These techniques apply most directly (but far from exclusively) to systems that through varying situations seek at each moment to minimize some function (e.g. energy) or maximize one (e.g. entropy). We shall clarify in Chapter 3 what this means mathematically. For the present a good picture is that of a ball rolling around a landscape and ‘seeking’ through the agency of gravitation to settle in some position which, if not the lowest possible, is at least lower than any other nearby. (But meanwhile the landscape itself is changing.) The particular geometrical forms that arise in this setting have become known, following Thom, as elementary catastrophes, in the sense of fundamental entities (like chemical elements) and their use as expounded in this book is thus ‘elementary catastrophe theory’ (a phrase misinterpreted by Sussman and Zahler [la] to resemble' ‘elementary arithmetic’), though it is deep both mathematically and scientifically. For some systems more complicated phenomena can occur (we give an easily explained example in Chapter 17 Section 7), whose onset Thom [1] classes collectively as generalized catastrophes. Their theory is by no means so complete.

Physical intuition is important for the understanding of catastrophe theory. In this chapter we shall describe three simple physical systems exhibiting typical catastrophic behaviour, having the advantage that (unlike earthquakes or stock markets) they are simple enough to build, and small enough to carry around. In addition they may be used for elementary experiments. They are well adapted to analysis, although we shall not analyse them at this stage, and will be used repeatedly as examples. The reader will find his intuition very much assisted if he actually makes them (for which reason we give some practical indications as to their construction) and plays with them. No description can compete with direct experience. But it must be emphasized that these machines bear a similar relation to catastrophe theory as do the toys known as ‘Newton’s cradle’ and ‘the simple pendulum’ to Newtonian mechanics.

It consists of a wheel (Fig. 1.1) mounted flat against a board, able to turn freely, and not too heavy: too much friction resisting the movement or inertia prolonging it obscure the behaviour we wish to study. To one point (B) on its edge are attached two lengths of elastic. One of these has its other end fixed to the board at point (A), far enough from the hub (O) of the wheel to keep the elastic BA always tight. The second has its other end (C) attached to a pointer, to be held in the hand. (The position of C can thus be controlled from a little distance without obscuring it.) Dimensions which work well in practice are a wheel of radius 3 cm, OA of length 12 cm, and each piece of elastic of unstretched length 6 cm.

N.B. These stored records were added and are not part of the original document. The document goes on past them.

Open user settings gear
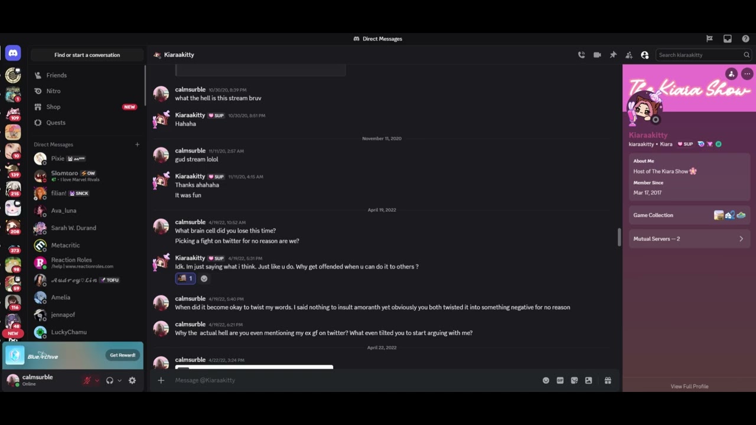This screenshot has height=425, width=756. pos(132,381)
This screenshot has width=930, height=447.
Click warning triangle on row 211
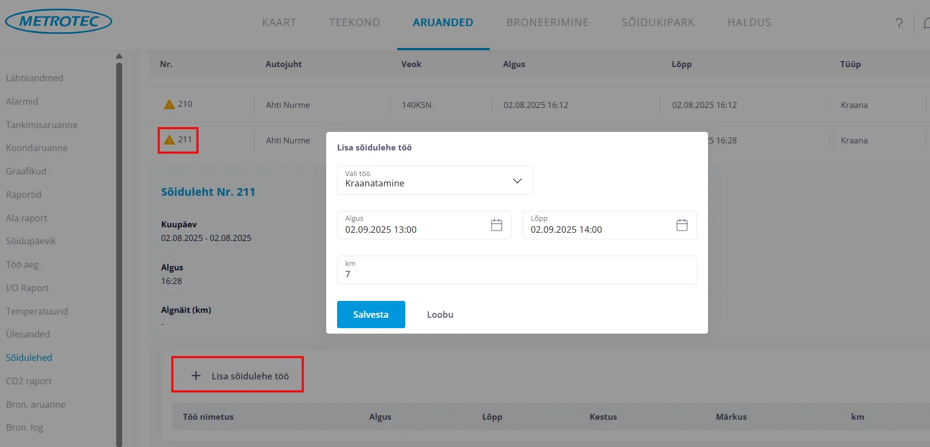(x=169, y=140)
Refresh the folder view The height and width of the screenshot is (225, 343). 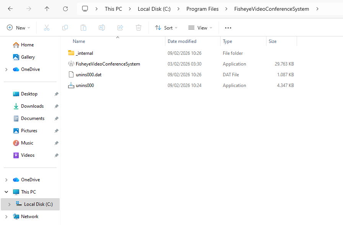(x=65, y=8)
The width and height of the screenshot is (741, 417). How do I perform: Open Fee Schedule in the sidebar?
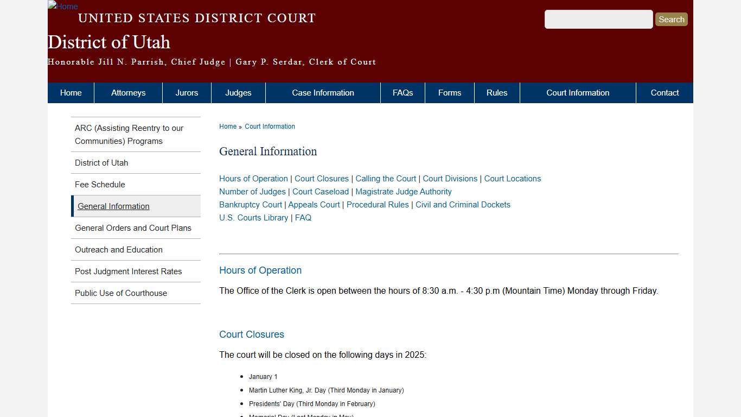tap(100, 185)
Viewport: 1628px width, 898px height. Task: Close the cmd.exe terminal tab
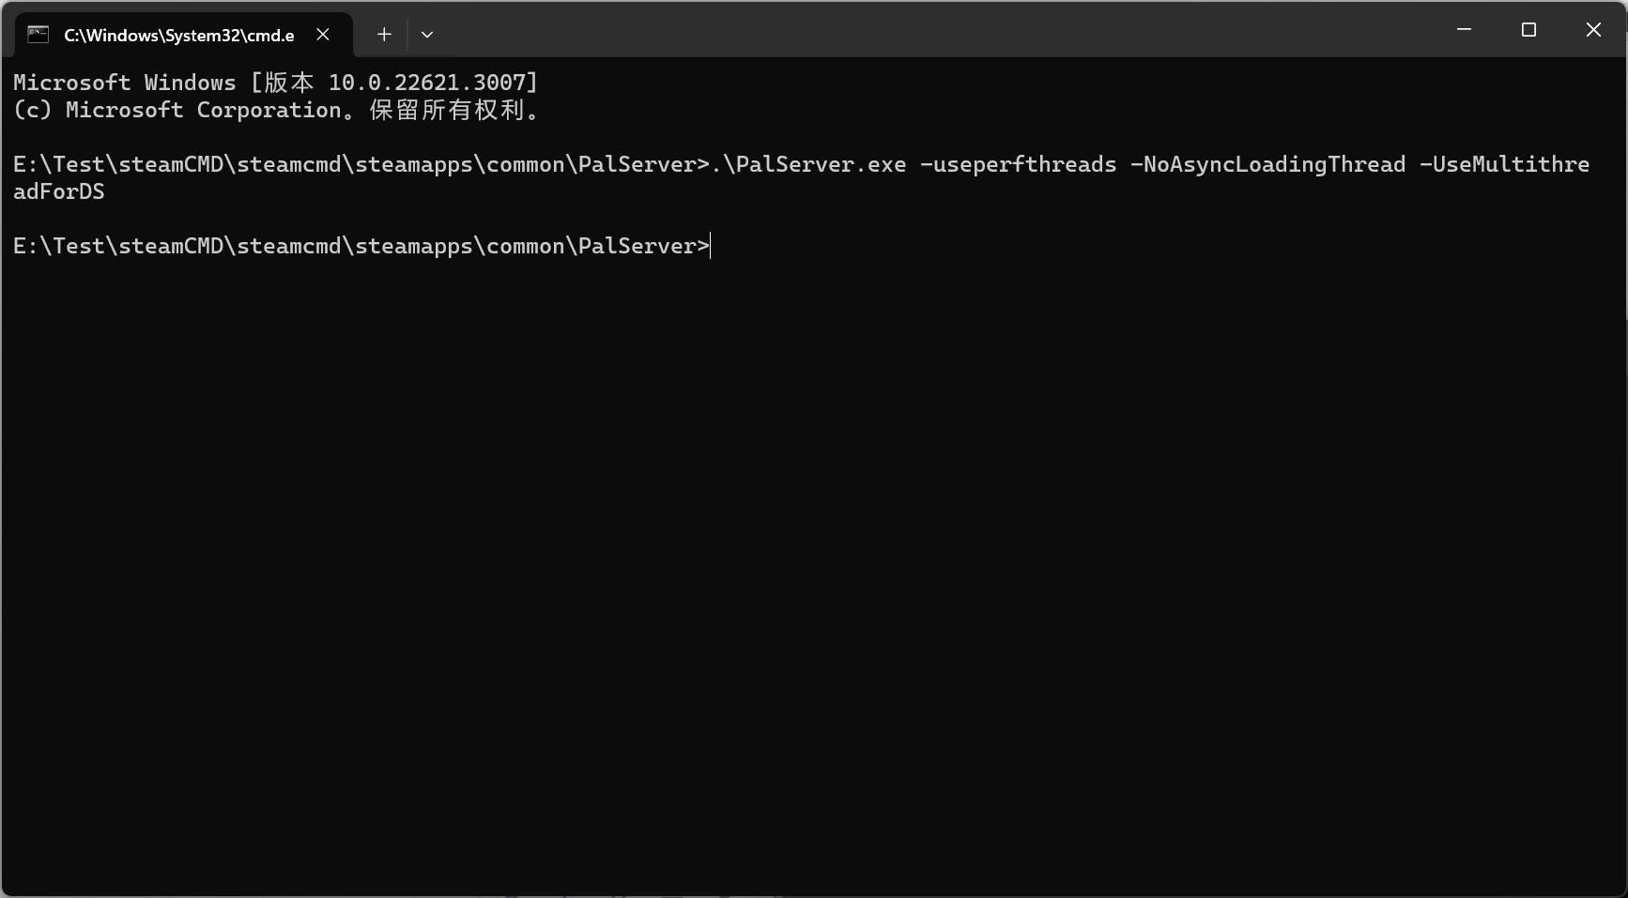pyautogui.click(x=323, y=35)
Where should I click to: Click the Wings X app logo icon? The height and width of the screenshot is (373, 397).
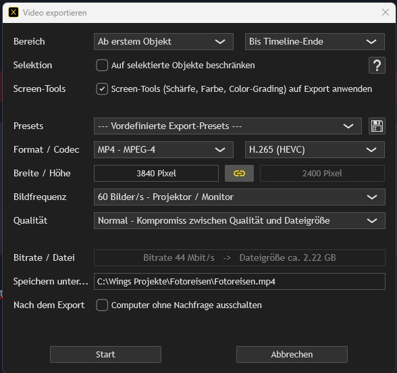coord(14,12)
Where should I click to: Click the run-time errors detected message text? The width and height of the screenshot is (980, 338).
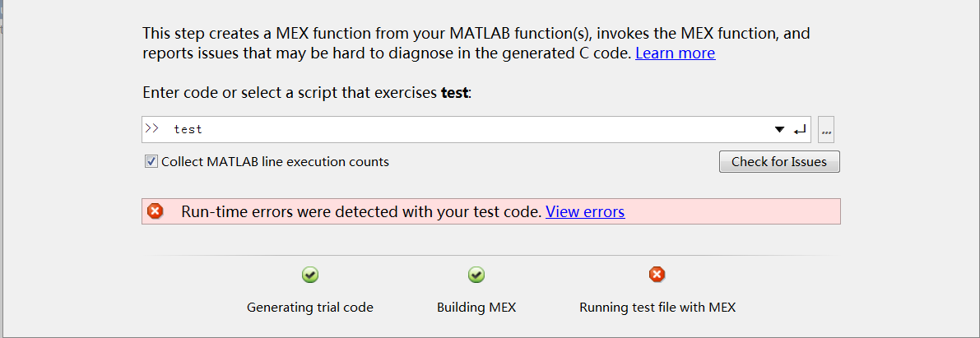coord(361,211)
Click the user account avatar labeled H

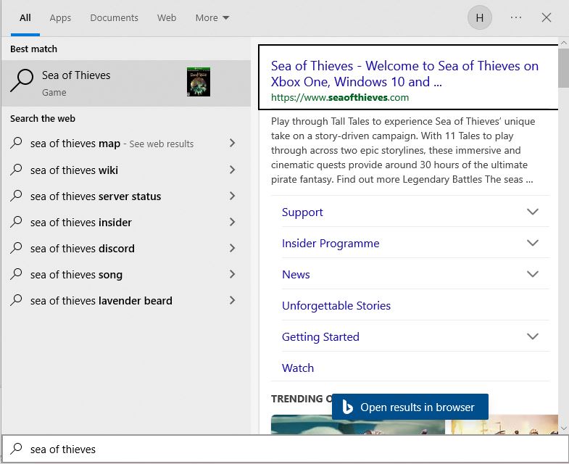(480, 17)
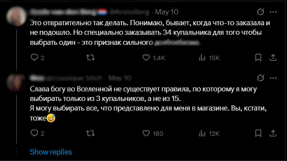
Task: Bookmark the first tweet
Action: click(x=258, y=57)
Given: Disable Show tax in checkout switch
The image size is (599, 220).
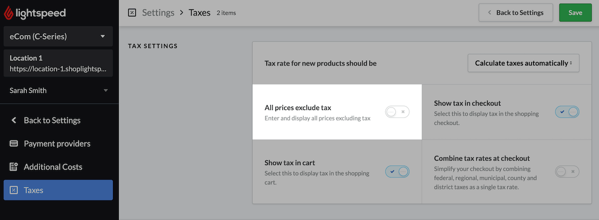Looking at the screenshot, I should click(567, 112).
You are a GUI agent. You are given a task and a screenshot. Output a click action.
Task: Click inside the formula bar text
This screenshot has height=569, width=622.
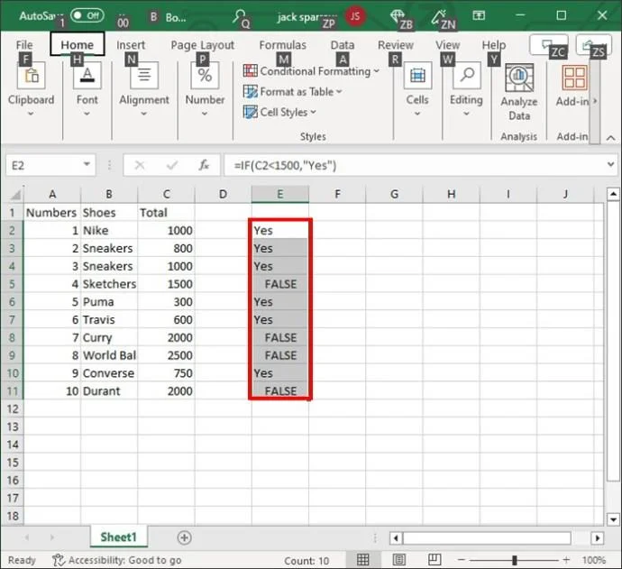406,165
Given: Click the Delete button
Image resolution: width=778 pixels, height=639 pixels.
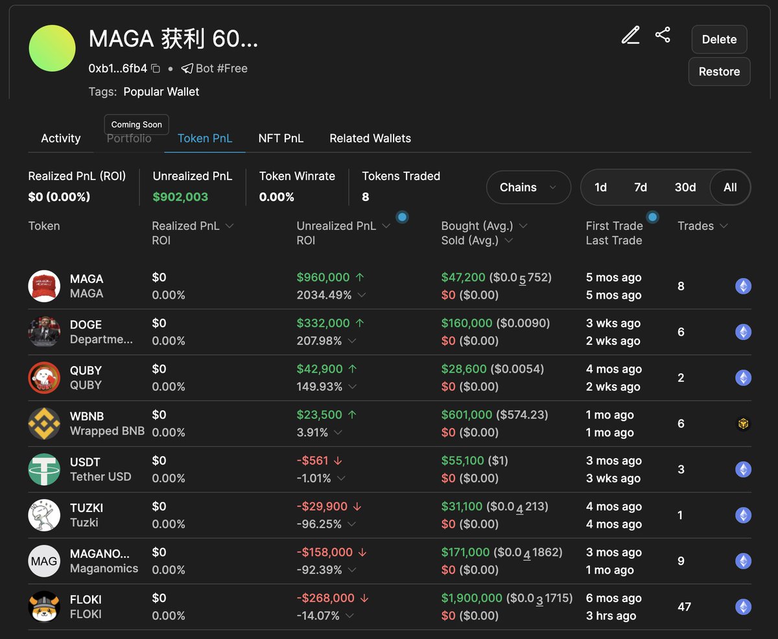Looking at the screenshot, I should point(719,40).
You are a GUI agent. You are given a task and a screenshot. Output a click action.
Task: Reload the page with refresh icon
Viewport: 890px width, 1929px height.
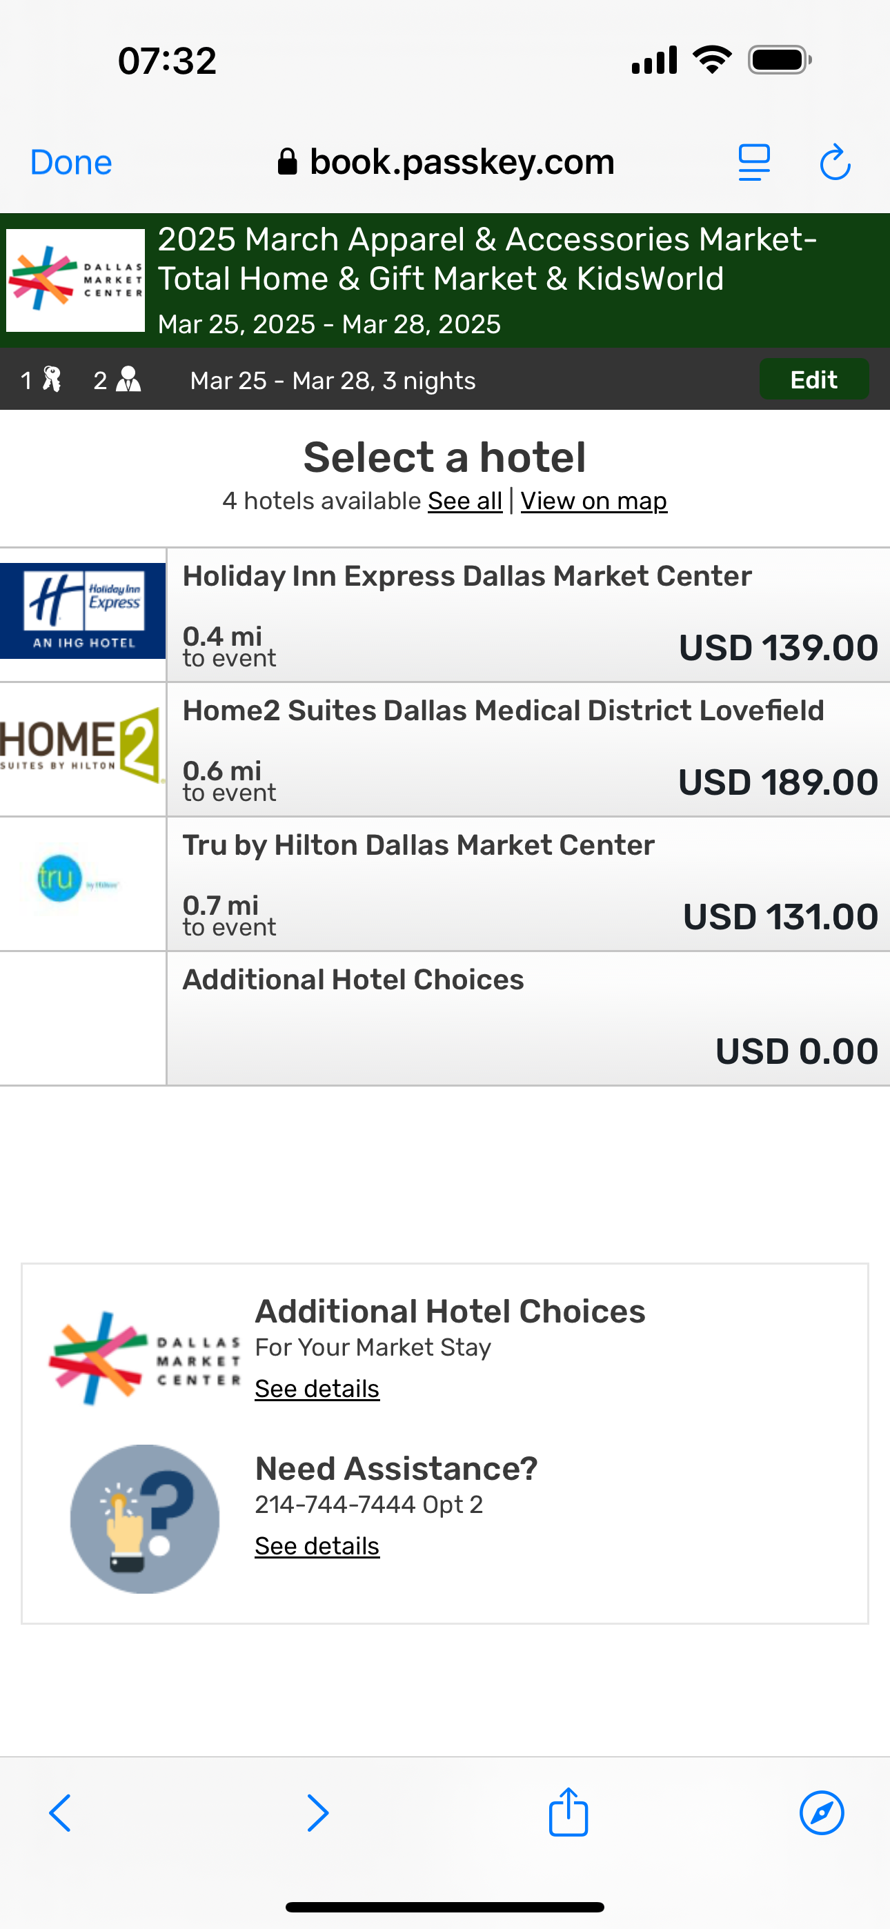[835, 162]
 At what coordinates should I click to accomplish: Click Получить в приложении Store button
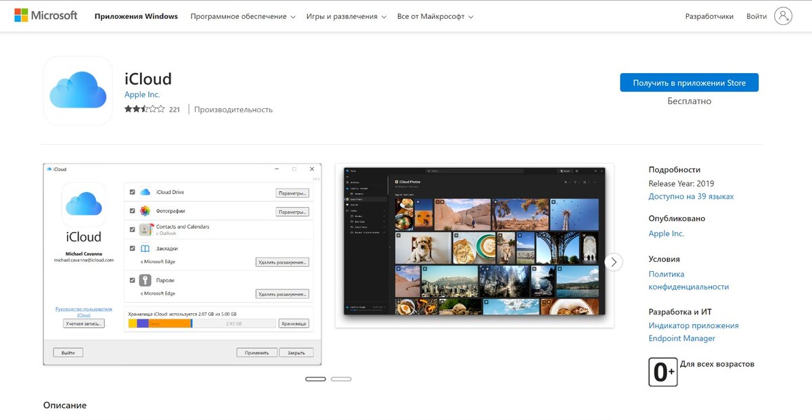point(690,81)
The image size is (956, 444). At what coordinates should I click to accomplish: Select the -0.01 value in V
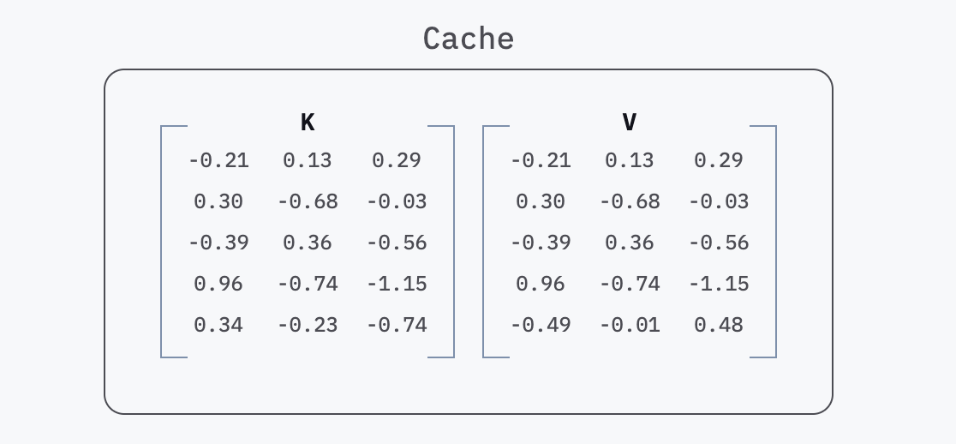coord(630,325)
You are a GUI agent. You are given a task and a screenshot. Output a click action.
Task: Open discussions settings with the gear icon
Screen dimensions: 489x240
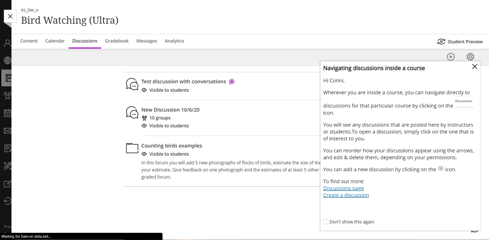point(470,57)
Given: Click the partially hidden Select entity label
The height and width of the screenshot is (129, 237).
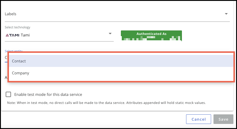Looking at the screenshot, I should tap(14, 51).
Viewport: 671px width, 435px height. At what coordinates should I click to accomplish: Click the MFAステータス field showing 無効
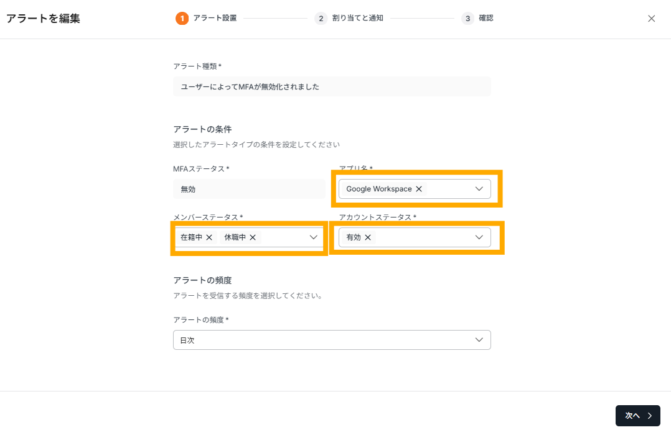248,189
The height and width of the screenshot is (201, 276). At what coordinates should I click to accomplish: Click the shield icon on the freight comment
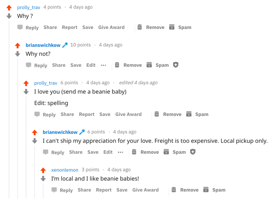[193, 152]

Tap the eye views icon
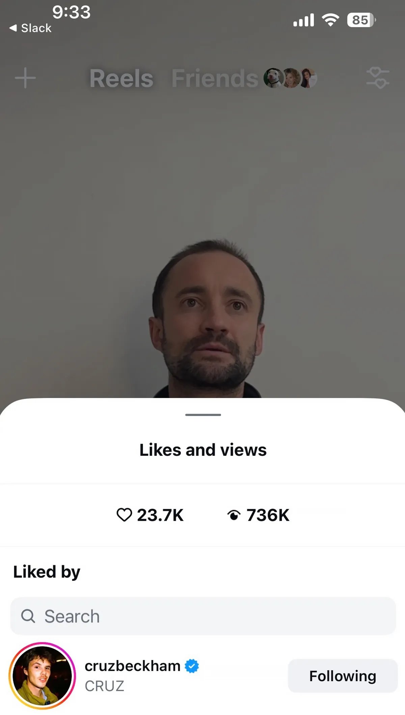coord(234,515)
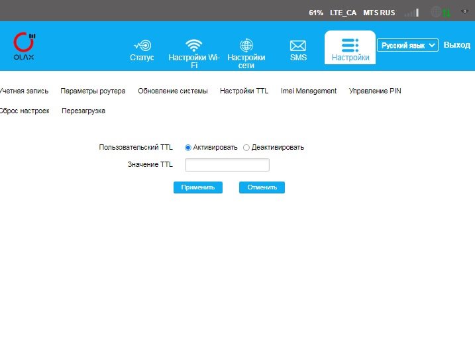Open the Настройки сети globe icon
The width and height of the screenshot is (475, 355).
[246, 45]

Regardless of the radius r of the wheel, the unstretched lengths a and b of the elastic BA and BC, and the distance OA (as long as this is more than a + r) the machine will show qualitatively the behaviour to be described below. This is a part of the property of ‘structural stability’ which we discuss later: changes in the parameters make no essential qualitative difference, in a sense to be made precise at the relevant time. However, we shall be analysing the machine for one particular set of numbers, with the aid of computer graphics; so we now give detailed instructions for a machine whose behaviour has exactly the geometry drawn by the computer.

Photocopy Fig. 1.2. An enlarged or reduced photograph is perfectly acceptable, since scale does not affect the behaviour, or its subsequent analysis. Mount the result on board or heavy card, and attach a wheel at point O. Attach a stiff wire to the wheel, perpendicular to the plane of the board, at radius r from O. (It may be convenient to make the wheel itself a little larger, since only the position of the wire matters, and combine the mounting of the wire with that of the wheel as in Fig. 1.3.) Fix another stiff wire perpendicular to the board at A. File a groove round each wire, both at the same distance above the board, and higher than any central raised point of the wheel. Take a piece of good quality rubber cord (not a cut rubber band or sewing elastic: better the square section cord sold for catapults† or model aeroplanes), some-what longer than four times the diameter 2r shown for the wheel in your copy of Fig. 1.2. Attach the middle to the wire at A, binding it with cotton to form a loop round the groove (Fig. 1.4(a)). Mark the point whose distance along the unstretched elastic is 2r, holding the elastic doubled and st...